====== Document excerpt ======

# iPhone tracking device



## melodyyyyy (Feb 11, 2009)

Any parent know of any free tracking devices that can be used on a teens phone. I have a 15 year old that I need to know what he is doing.


----------



## Meemo (Oct 27, 2008)

melodyyyyy said:


> Any parent know of any free tracking devices that can be used on a teens phone. I have a 15 year old that I need to know what he is doing.


Like this? http://www.apple.com/iphone/built-in-apps/find-my-iphone.html

The downside being he could always delete the app....in which case (in my house, at least) he'd also lose the iPhone...


----------



## hsuthard (Jan 6, 2010)

At&T have a service you can sign up for if they're your carrier, it's an additional monthly fee, but gives you gps location data and other features.


----------



## Randy McKown (Jan 22, 2012)

LOL my wife installed a tracker on my daughters phone .. most ingenious app in the world


----------



## Mike D. aka jmiked (Oct 28, 2008)

I don't know of any apps that can be put on the phone that don't have to be turned on by the user when needed. I have several for both IOS and Android devices that I use when I'm out solo mountain biking to let people know where I am, but they have to be purposely run. Additionally, these types of programs can drain the battery much faster, since they are using GPS and broadcasting info.

Mike


----------

====== Listing ======

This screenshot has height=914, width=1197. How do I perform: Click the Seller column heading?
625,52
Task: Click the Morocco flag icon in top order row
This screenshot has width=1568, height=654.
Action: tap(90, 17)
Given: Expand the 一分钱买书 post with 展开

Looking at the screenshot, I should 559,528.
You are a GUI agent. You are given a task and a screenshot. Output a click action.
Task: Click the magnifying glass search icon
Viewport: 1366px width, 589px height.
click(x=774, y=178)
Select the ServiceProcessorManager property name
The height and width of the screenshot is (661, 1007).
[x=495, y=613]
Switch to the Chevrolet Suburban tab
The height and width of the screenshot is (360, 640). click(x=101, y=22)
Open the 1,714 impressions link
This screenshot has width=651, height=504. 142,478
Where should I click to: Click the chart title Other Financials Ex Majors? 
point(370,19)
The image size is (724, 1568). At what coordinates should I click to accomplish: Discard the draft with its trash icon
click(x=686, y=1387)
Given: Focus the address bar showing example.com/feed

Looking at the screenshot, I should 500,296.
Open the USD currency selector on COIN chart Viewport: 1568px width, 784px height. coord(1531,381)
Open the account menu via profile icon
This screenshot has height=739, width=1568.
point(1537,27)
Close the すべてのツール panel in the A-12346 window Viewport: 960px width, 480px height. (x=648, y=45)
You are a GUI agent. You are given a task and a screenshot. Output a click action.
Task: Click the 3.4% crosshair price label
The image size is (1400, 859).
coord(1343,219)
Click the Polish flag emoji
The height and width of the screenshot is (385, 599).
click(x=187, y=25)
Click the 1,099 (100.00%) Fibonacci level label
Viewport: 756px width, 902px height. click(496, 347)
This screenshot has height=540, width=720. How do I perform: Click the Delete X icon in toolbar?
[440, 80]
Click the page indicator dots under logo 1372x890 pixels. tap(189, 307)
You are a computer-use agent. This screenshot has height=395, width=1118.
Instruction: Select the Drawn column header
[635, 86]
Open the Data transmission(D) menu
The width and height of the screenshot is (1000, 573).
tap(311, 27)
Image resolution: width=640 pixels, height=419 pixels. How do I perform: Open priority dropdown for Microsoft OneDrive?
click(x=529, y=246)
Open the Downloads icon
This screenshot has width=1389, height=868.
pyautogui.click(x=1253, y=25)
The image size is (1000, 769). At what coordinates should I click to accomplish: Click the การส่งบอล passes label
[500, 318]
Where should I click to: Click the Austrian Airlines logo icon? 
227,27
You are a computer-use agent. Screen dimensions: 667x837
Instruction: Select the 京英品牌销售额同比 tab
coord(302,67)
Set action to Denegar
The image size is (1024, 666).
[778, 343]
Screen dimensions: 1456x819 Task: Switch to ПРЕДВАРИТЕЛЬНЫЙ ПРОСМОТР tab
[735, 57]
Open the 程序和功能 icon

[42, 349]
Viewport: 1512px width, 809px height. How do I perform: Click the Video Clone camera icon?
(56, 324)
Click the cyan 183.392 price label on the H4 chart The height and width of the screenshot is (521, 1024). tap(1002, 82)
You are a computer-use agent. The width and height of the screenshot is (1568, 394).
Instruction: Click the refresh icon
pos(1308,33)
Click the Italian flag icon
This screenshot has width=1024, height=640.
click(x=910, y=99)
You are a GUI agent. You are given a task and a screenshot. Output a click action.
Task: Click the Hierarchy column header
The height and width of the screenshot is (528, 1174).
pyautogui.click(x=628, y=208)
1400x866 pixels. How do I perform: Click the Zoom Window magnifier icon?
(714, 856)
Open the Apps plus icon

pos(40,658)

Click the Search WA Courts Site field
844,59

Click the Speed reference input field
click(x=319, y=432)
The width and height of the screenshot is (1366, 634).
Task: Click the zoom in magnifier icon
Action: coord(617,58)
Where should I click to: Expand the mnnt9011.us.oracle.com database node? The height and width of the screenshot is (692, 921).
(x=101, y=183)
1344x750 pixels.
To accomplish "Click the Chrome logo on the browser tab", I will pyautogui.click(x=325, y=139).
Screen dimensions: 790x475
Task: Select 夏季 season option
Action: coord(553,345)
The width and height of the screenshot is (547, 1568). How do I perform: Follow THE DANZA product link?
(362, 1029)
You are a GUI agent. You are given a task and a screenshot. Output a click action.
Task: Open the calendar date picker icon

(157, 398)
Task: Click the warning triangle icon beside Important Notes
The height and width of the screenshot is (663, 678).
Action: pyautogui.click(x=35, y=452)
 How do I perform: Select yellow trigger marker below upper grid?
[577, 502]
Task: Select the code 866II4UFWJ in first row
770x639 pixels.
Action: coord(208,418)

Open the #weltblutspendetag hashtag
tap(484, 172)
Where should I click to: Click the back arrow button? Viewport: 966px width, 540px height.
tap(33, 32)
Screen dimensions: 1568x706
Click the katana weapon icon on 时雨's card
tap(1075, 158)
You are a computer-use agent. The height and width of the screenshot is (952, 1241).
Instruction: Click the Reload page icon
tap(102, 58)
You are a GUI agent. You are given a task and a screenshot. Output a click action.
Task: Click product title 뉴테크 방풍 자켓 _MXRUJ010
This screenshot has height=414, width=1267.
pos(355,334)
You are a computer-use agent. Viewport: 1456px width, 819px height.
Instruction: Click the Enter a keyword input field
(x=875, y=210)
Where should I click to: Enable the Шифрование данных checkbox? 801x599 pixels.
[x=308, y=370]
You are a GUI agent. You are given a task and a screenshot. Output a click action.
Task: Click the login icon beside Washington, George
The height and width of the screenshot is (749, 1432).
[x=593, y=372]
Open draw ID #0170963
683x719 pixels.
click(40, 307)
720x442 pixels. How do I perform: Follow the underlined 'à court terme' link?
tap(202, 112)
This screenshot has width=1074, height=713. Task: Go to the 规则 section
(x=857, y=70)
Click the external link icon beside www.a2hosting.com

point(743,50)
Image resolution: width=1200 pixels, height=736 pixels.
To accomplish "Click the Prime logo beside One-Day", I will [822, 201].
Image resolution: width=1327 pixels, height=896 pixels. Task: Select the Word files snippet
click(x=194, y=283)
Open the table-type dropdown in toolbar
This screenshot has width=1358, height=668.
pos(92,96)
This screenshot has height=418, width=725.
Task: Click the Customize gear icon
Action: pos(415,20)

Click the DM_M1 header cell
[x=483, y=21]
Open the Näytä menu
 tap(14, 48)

======

* Work instructions
a. According to the iPhone tracking thread, why do these tracking programs drain the battery faster?
b. Print the part of the iPhone tracking thread from "## Randy McKown" up to and including "and broadcasting info.".
These records were drawn from a separate source.

* The results
a. They use GPS and broadcast information.

b.
## Randy McKown (Jan 22, 2012)

LOL my wife installed a tracker on my daughters phone .. most ingenious app in the world


----------



## Mike D. aka jmiked (Oct 28, 2008)

I don't know of any apps that can be put on the phone that don't have to be turned on by the user when needed. I have several for both IOS and Android devices that I use when I'm out solo mountain biking to let people know where I am, but they have to be purposely run. Additionally, these types of programs can drain the battery much faster, since they are using GPS and broadcasting info.